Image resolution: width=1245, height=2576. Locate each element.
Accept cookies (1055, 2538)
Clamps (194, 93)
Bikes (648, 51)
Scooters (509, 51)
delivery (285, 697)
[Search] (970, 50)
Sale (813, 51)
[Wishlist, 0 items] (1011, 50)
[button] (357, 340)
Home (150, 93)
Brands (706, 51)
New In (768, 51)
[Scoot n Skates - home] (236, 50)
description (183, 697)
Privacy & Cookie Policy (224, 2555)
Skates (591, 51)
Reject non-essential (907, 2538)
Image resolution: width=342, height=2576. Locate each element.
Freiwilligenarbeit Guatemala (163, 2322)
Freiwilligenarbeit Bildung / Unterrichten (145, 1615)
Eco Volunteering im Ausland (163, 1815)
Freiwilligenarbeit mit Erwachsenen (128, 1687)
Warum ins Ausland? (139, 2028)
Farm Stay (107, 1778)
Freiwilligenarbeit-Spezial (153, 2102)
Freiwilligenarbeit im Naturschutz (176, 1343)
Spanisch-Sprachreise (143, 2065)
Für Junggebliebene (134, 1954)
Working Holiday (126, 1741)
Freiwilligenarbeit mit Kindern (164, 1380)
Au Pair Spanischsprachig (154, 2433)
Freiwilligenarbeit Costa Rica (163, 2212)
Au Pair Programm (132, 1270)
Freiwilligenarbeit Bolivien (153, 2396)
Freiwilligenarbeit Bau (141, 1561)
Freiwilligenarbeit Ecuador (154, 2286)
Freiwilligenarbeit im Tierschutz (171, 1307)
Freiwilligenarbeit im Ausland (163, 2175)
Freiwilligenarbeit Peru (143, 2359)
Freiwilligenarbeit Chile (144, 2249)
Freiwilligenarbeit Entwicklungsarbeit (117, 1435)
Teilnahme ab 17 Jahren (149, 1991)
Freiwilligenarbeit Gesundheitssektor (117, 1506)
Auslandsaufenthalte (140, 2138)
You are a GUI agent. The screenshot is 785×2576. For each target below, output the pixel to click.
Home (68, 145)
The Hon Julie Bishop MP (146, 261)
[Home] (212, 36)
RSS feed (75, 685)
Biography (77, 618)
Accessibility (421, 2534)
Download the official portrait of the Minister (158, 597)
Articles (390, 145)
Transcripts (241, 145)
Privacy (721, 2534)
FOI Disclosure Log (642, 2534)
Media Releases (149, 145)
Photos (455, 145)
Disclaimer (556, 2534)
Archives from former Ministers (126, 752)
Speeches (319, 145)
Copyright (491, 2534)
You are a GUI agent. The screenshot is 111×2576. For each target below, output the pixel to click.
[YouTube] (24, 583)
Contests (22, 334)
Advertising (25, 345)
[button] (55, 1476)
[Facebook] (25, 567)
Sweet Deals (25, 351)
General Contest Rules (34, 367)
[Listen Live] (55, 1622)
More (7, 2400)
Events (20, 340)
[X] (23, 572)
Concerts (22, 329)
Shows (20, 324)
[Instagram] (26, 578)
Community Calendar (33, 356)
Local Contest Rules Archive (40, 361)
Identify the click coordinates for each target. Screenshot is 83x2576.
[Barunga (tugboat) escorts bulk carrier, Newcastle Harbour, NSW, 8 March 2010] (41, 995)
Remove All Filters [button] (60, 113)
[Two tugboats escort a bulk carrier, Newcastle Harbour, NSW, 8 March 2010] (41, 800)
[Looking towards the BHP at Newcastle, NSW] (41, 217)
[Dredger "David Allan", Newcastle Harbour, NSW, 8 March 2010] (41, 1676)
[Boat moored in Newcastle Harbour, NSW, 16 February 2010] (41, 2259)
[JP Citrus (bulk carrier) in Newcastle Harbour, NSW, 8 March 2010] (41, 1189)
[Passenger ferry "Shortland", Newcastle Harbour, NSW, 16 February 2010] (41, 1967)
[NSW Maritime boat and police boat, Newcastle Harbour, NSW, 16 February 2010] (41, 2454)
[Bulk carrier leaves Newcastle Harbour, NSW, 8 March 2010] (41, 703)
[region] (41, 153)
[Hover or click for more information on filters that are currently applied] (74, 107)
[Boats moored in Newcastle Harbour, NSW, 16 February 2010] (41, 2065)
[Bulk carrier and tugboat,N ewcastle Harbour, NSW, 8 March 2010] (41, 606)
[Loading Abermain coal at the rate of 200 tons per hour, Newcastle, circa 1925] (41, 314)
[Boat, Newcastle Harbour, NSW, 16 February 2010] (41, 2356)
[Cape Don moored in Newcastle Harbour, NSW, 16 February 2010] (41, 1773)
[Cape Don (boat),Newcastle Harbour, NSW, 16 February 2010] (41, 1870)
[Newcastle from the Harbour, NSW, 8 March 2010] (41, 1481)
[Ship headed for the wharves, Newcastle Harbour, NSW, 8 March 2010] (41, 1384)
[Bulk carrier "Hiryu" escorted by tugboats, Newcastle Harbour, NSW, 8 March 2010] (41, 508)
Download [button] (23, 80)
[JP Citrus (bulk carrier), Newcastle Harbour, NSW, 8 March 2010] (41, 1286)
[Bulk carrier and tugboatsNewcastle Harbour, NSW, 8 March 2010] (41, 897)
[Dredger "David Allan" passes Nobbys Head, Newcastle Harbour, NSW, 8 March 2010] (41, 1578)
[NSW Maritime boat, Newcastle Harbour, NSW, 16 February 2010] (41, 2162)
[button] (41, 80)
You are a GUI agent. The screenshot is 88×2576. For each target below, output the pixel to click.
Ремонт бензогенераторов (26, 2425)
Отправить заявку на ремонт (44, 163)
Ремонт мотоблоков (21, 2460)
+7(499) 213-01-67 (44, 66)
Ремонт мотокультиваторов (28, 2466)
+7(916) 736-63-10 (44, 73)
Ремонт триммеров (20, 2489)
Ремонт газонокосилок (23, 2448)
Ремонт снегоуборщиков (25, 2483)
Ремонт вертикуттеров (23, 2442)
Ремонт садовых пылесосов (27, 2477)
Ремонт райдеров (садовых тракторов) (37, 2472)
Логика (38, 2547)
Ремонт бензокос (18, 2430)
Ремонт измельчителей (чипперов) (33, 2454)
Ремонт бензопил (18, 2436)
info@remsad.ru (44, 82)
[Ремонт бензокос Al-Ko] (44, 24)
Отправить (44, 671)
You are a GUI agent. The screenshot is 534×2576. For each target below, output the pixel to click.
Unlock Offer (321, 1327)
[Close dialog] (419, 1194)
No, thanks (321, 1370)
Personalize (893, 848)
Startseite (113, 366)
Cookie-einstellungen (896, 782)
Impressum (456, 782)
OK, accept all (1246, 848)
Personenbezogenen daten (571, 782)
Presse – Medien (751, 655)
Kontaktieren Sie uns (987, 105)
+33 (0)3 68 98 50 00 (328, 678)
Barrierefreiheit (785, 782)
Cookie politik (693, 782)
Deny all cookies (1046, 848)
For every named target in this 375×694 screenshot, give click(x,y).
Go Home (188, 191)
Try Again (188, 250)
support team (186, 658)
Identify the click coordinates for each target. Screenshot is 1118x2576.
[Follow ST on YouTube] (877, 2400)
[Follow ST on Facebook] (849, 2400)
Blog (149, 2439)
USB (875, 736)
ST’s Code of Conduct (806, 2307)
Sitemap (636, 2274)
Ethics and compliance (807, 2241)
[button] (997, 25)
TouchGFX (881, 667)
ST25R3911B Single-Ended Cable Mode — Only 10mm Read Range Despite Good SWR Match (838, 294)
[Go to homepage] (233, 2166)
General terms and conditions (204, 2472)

▸ **EXERCISE OBJECTIVE**
Check each line of the records above for "agent", and copy those that have it.

▸ **FINAL ANSWER**
You are a GUI agent. The screenshot is 785×2576. For each target below, output the pixel to click.
You are a GUI agent. The screenshot is 111×2576. For each target below, output the pixel to click.
You are a GUI agent. The screenshot is 88×2576. For each target below, output the pixel to click.
You are a GUI agent. The screenshot is 534×2576. For each target below, output the pixel to click.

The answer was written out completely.